O então presidente Lula na Repar, em 2006, ao anunciar o HBio, uma variante do biodiesel | Valterci Santos / Arquivo / Gazeta do Povo
O então presidente Lula na Repar, em 2006, ao anunciar o HBio, uma variante do biodiesel (Foto: Valterci Santos / Arquivo / Gazeta do Povo)

Um país autossuficiente em petróleo, maior produtor e exportador de combustíveis renováveis. Que fabrica aparelhos de última geração em uma "cidade inteligente" com 100 mil empregados, entre eles 20 mil engenheiros. E dono de um moderno sistema de transportes, simbolizado pelo trem de alta velocidade que liga seus dois maiores centros urbanos. Este seria o Brasil de 2014 se uma série de anúncios que o governo fez ao longo dos últimos dez anos tivesse se tornado realidade.

As promessas tinham em comum a intenção de afirmar a todo custo o protagonismo econômico do país. Algumas não tinham qualquer base na realidade. Outras até tinham fundamento, mas depois se mostraram inviáveis ou, pior, foram prejudicadas por erros e omissões do próprio governo.

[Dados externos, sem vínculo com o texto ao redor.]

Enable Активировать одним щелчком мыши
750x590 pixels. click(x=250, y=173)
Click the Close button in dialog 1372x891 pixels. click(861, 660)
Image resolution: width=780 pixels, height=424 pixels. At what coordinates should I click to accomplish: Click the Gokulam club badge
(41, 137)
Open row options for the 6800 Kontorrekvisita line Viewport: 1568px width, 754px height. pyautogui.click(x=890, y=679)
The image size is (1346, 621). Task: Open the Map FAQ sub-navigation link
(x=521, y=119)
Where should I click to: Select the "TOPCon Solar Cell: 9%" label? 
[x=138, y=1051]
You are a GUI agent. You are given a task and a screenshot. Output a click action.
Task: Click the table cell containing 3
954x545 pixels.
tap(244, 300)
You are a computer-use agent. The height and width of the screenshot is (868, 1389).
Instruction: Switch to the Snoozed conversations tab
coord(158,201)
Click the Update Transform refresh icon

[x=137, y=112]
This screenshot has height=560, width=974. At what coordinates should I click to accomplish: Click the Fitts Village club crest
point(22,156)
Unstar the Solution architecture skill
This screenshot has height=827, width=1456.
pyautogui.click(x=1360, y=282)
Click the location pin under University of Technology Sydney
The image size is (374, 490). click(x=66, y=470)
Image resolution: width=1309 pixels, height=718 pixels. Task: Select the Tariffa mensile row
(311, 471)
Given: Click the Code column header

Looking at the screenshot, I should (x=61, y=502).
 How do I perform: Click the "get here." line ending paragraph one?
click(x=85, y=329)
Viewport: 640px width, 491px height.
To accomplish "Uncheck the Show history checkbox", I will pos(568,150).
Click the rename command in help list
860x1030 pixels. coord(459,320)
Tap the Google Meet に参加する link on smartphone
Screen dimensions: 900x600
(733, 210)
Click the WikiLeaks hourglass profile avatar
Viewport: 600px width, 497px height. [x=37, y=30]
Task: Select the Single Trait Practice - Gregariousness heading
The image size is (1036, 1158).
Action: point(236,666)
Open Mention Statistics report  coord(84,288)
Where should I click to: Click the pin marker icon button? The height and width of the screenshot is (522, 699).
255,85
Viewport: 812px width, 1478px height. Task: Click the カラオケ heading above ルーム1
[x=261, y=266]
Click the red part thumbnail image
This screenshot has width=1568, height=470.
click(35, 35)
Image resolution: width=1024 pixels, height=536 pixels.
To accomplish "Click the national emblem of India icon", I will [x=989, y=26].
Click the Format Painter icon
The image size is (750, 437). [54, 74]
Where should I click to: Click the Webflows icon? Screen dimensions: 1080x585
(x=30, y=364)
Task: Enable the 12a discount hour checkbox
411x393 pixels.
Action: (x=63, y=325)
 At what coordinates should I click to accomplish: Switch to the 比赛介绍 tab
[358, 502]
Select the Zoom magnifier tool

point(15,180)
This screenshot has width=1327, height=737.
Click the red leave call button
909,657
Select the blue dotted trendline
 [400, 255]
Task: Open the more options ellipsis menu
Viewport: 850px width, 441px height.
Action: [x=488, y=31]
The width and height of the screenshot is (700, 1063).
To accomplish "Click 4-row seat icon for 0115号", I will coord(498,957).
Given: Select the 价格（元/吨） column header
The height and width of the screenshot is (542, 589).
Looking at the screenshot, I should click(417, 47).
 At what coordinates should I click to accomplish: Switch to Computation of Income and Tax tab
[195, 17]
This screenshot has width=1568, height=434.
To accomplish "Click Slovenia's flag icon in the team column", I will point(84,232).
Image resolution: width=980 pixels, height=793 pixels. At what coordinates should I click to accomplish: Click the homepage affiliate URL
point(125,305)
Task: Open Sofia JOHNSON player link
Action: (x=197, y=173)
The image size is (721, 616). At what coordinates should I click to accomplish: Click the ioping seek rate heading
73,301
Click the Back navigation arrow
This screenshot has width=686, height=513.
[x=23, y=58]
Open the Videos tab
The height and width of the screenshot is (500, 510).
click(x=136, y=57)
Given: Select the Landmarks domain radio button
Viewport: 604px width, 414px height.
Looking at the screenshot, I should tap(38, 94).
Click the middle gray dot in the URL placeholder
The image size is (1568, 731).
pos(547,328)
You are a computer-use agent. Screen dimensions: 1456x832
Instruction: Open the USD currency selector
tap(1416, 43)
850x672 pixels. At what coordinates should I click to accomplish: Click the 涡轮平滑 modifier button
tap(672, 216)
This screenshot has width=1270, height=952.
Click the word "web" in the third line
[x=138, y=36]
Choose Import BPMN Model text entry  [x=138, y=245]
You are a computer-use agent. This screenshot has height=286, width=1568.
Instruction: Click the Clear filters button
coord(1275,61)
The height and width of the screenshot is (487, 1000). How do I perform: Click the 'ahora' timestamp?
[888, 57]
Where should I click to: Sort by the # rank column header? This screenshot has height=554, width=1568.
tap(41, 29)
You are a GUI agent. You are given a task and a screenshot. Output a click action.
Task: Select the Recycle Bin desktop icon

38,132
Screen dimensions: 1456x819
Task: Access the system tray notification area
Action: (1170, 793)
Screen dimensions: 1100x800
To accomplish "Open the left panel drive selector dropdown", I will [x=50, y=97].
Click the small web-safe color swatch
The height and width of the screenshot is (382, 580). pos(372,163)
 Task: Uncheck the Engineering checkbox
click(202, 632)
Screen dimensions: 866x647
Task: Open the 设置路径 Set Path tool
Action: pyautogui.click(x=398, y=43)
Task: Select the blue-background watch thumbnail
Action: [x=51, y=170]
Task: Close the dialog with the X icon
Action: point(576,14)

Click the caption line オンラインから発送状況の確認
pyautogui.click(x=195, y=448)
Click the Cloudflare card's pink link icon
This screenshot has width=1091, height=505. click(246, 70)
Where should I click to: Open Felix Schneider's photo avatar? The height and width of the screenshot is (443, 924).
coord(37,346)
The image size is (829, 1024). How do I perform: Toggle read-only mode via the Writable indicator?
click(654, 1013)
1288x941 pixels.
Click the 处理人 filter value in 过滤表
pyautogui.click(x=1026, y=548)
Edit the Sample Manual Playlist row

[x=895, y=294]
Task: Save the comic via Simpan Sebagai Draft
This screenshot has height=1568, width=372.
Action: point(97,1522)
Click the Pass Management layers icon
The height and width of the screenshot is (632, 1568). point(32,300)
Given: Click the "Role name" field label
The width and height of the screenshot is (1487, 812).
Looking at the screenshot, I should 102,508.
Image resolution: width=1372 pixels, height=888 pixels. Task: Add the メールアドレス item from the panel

"É papel do governo fomentar uma agenda positiva, que dê confiança ao investidor, e também é papel dele fazer os investimentos de base. Mas essas duas agendas acabam atravessadas pela agenda política. Temos eleições a cada dois anos e é nesse contexto que surge esse tipo de promessa", diz o doutor em Economia Alivínio Almeida, professor convidado do Isae/FGV.

Combustíveis

O etanol e o biodiesel – que dominaram os discursos do então presidente Lula a partir de 2004 – são exemplos de projetos que desandaram, em parte, por culpa da política econômica. Durante anos o presidente, feito um embaixador do combustível de cana, rodou o mundo tentando transformar o álcool em commodity e colocar o Brasil na liderança global das alternativas ao petróleo.

Mas, além de não conseguir acordos consistentes, mais tarde o Planalto minou a competitividade do etanol ao congelar os preços da gasolina – o que, de quebra, abreviou a frágil autossuficiência brasileira em petróleo.

A preocupação com a inflação também atrasou o programa do biodiesel. O governo demorou a elevar a mistura obrigatória do combustível vegetal – mais caro – ao óleo diesel, o que fez com que as 61 usinas do país operem hoje com ociosidade de mais de 60%. Frustração ainda maior é que, em vez de usar a mamona e outras culturas mais apropriadas à agricultura familiar, que se mostraram inviáveis, a indústria do biodiesel adotou a soja como principal matéria-prima, limitando o alcance social do programa.

Tecnologia

Mais ligados ao universo da ficção foram os anúncios da construção de uma fábrica japonesa de semicondutores (chips) ao custo de pelo menos US$ 500 milhões, feito em 2006, e de um investimento de US$ 12 bilhões da chinesa Foxconn para produzir telas de LCD e aparelhos da Apple em um megacomplexo industrial, em 2011. Em ambos os casos, autoridades divulgaram os projetos sem que os empresários tivessem assumido qualquer compromisso. "O governo por vezes age movido pela emoção, por anúncios de impacto, sem que haja um plano estratégico por trás", avalia o economista Newton Marques, da Universidade de Brasília.

Para Cláudio Shikida, professor e pesquisador de Economia do Ibmec-MG, frustrações desse tipo costumam resultar da má-fé ou mesmo da ingenuidade do gestor público, que por vezes superestima a capacidade de execução do governo e a relevância de projetos pontuais. "Um dia alguém tirou da cabeça que era fundamental termos uma fábrica de tablets. Para desenvolver o país, é preciso muito mais um trabalho de base, que passe pela educação, pela infraestrutura e pelo aprimoramento do sistema judiciário", diz.